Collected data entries
+ + + +

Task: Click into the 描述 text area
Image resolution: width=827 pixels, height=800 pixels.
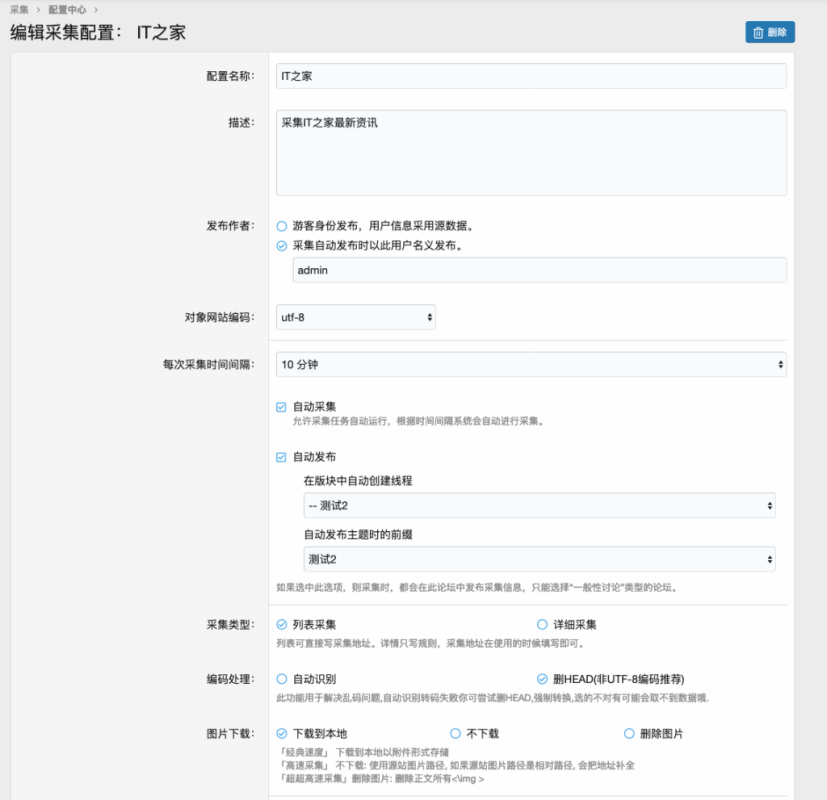Action: point(531,152)
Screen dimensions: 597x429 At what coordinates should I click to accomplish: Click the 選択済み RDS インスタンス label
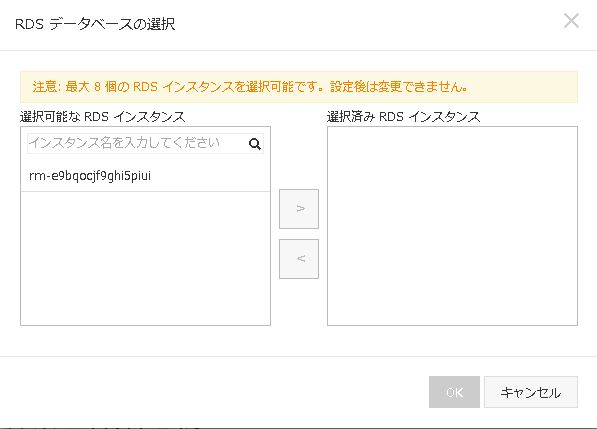coord(403,116)
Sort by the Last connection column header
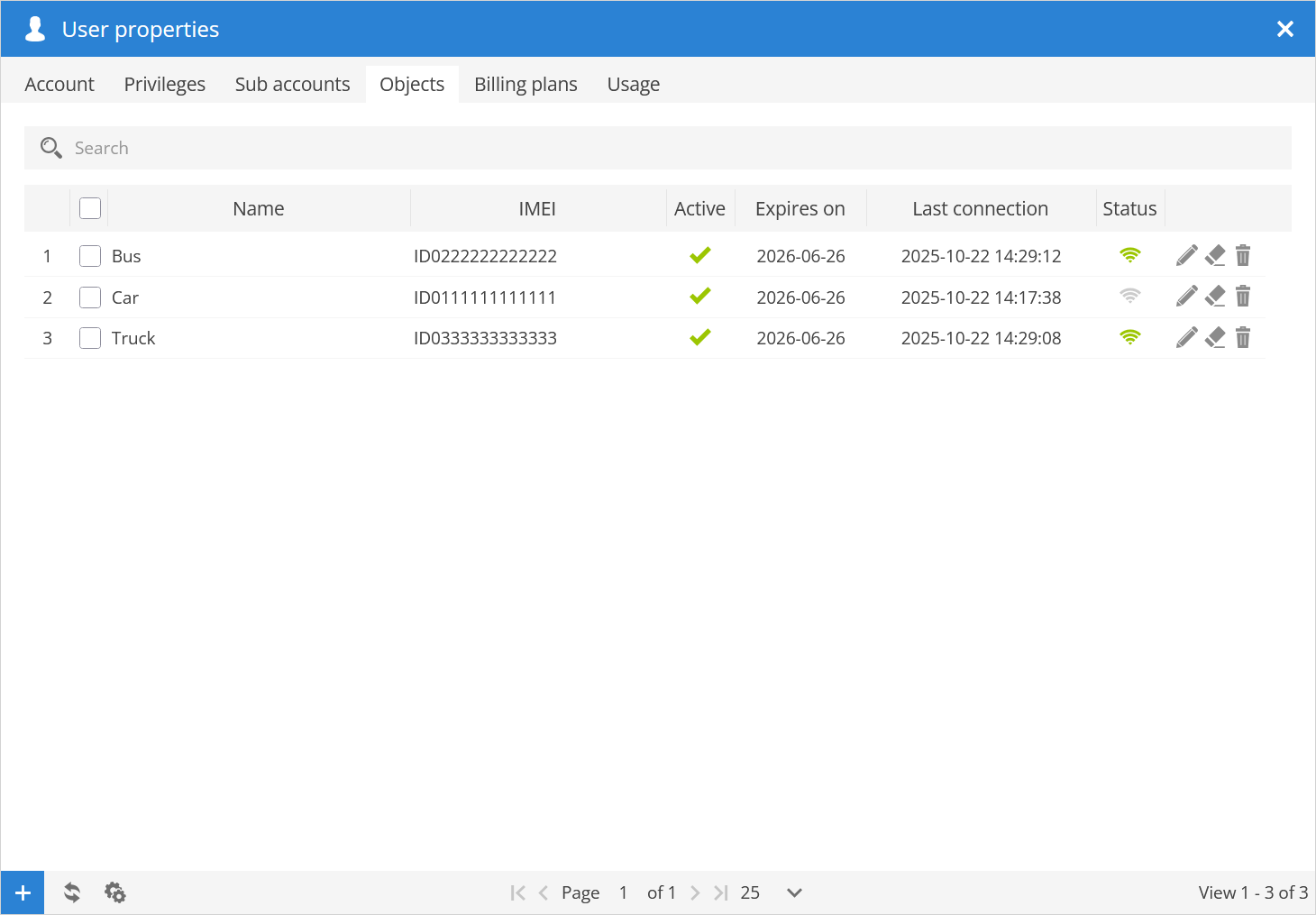The width and height of the screenshot is (1316, 915). (980, 208)
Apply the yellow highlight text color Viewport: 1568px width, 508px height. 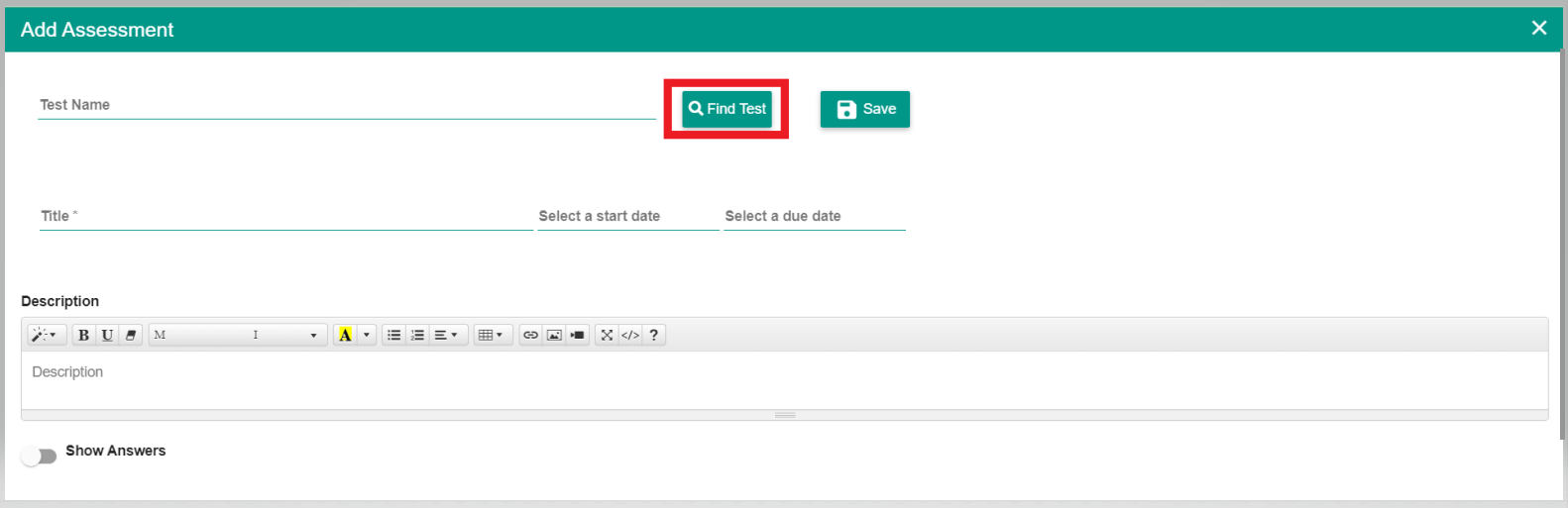(x=345, y=335)
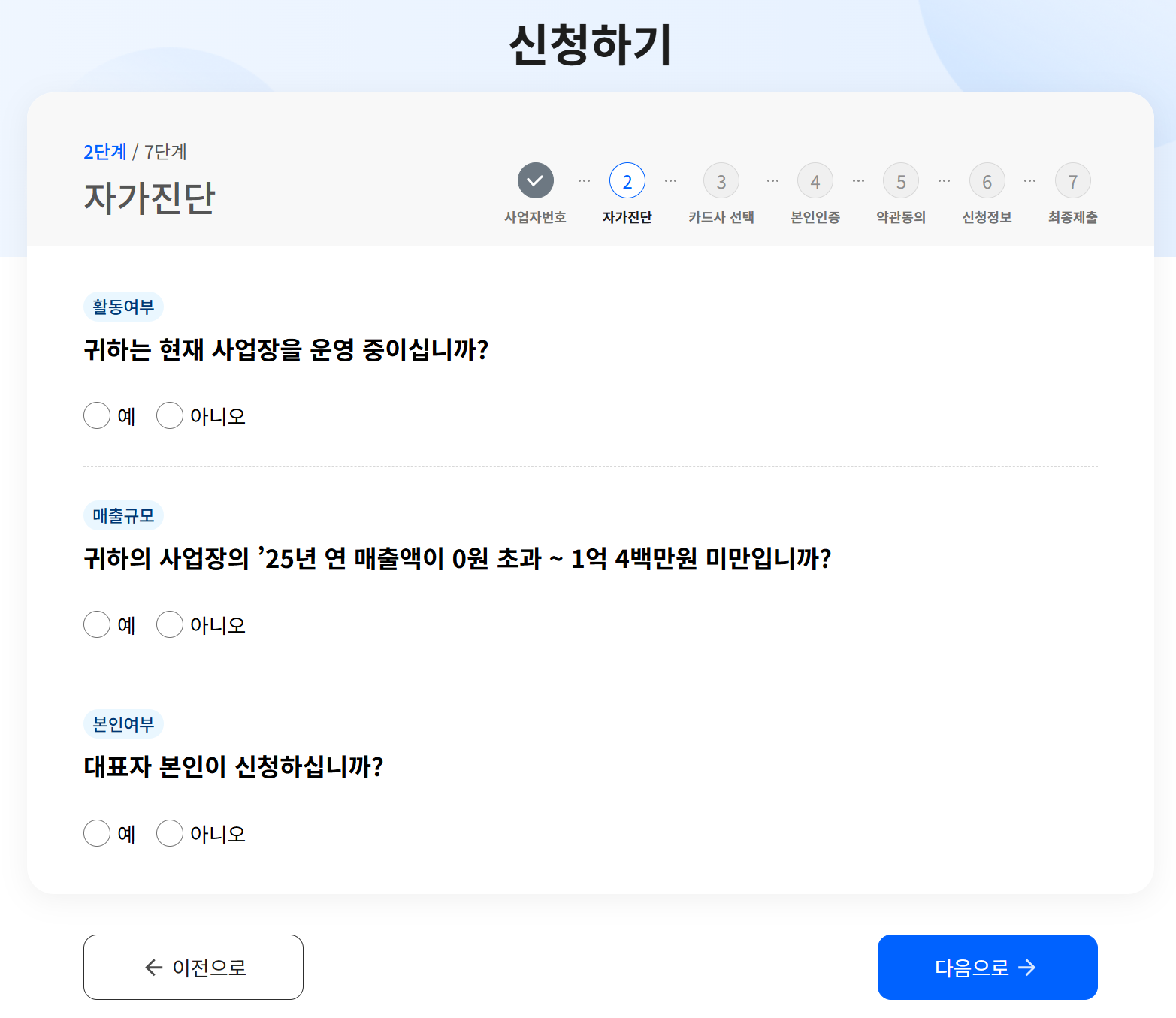Go back with 이전으로 button
Image resolution: width=1176 pixels, height=1018 pixels.
point(193,967)
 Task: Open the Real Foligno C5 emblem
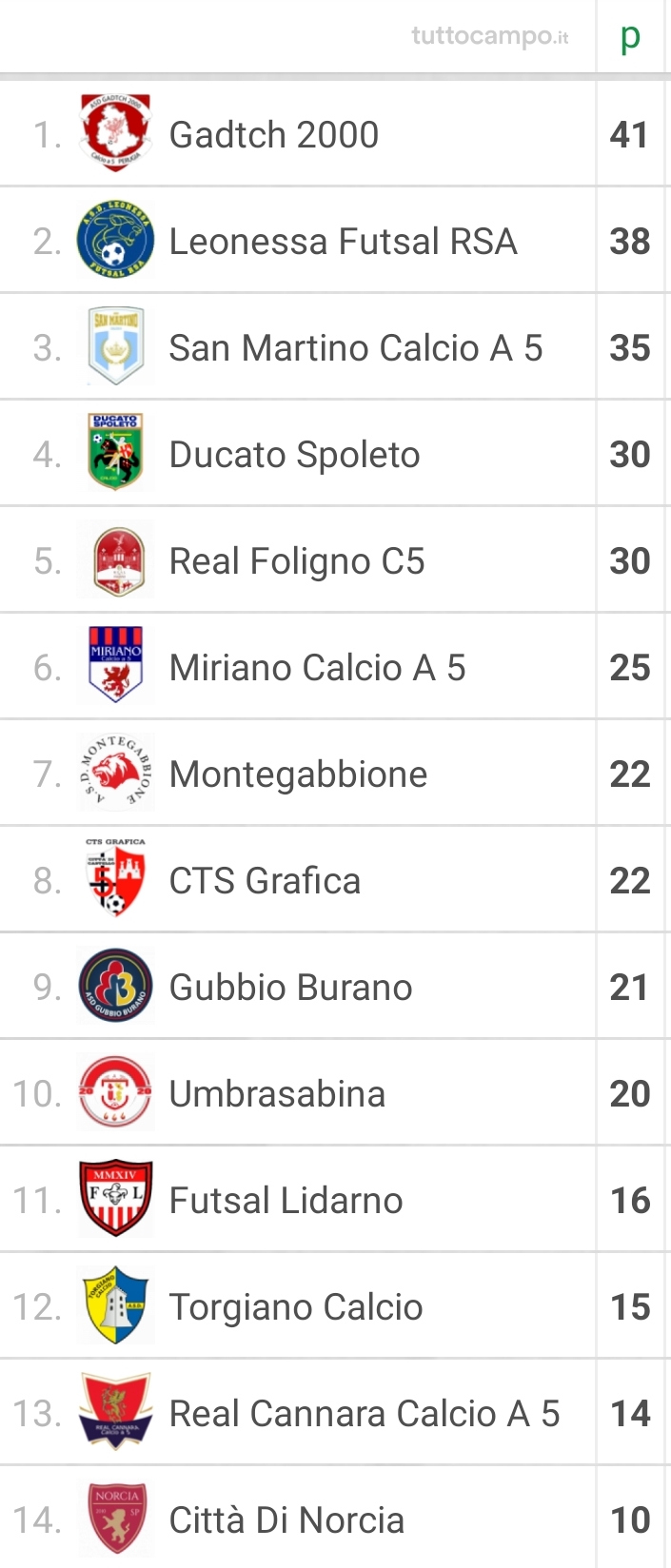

+ + + +

### WHAT YOU NEED TO DO
Exactly how many lines in the records contain the string "Task"? Give that number alone.

### EXERCISE RESULT
2